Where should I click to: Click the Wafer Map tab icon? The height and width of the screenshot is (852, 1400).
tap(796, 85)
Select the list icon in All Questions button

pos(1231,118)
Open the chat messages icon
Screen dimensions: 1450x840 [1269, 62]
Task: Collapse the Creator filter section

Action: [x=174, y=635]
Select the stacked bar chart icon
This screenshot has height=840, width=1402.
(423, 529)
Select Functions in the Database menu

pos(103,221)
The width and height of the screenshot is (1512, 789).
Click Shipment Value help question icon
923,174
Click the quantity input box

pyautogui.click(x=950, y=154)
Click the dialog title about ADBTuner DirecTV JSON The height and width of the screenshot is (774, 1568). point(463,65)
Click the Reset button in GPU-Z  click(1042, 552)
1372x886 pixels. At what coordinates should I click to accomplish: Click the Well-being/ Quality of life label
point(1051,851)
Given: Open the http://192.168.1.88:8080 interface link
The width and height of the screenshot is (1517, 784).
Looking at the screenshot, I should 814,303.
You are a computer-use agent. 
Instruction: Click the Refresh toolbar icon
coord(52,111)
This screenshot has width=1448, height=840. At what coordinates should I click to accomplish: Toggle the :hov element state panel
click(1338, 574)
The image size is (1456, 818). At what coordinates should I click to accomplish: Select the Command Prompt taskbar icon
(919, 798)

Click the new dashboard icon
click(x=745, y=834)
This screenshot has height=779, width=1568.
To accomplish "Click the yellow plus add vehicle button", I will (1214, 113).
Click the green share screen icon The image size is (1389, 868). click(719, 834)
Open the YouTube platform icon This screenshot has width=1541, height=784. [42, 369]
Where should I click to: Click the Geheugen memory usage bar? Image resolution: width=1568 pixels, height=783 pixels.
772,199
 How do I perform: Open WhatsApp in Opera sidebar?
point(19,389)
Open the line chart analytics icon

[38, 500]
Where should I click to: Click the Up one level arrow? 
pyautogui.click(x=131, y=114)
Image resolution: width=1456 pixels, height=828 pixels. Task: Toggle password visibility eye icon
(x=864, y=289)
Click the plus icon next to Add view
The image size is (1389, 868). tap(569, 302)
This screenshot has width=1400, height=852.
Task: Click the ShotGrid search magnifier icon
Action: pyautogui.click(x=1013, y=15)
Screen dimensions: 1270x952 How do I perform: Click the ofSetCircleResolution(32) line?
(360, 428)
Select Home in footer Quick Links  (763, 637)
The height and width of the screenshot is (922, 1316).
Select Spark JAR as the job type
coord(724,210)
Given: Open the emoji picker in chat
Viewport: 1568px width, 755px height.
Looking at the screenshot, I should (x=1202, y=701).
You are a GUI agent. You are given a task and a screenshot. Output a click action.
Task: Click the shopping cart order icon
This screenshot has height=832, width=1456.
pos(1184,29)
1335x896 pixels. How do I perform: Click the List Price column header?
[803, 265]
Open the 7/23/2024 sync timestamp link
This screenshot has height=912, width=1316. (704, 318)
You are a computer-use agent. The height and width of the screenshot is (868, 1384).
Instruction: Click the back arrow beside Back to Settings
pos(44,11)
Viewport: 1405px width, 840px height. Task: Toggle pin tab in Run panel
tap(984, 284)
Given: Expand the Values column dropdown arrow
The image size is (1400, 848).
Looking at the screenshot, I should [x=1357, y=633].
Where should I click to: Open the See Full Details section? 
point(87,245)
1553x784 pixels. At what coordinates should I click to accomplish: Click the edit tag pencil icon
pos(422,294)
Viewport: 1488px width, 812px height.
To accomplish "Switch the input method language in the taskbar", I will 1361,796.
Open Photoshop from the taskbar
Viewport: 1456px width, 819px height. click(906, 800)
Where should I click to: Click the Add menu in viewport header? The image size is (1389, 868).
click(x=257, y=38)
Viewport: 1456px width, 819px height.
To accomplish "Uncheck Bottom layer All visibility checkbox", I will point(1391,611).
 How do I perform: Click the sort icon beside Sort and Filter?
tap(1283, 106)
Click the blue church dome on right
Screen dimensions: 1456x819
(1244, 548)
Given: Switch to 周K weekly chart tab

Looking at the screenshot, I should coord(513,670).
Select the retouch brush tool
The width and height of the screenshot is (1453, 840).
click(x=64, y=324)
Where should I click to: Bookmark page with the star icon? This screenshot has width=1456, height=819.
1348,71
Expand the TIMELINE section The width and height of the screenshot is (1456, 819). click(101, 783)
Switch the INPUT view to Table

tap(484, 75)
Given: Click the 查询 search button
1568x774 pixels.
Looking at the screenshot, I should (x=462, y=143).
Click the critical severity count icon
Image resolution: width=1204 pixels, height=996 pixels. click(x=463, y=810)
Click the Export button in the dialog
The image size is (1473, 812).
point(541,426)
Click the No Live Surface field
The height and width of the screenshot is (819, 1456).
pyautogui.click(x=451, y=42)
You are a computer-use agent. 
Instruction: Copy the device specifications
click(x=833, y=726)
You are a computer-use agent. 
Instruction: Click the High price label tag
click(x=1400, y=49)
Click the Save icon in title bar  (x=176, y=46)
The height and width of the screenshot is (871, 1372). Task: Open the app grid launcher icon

Aim of the exercise:
Copy each line of the listing that contains "Expand".

Answer for the task:
Given: Expand the Values column dropdown arrow
Expand the TIMELINE section The width and height of the screenshot is (1456, 819). click(101, 783)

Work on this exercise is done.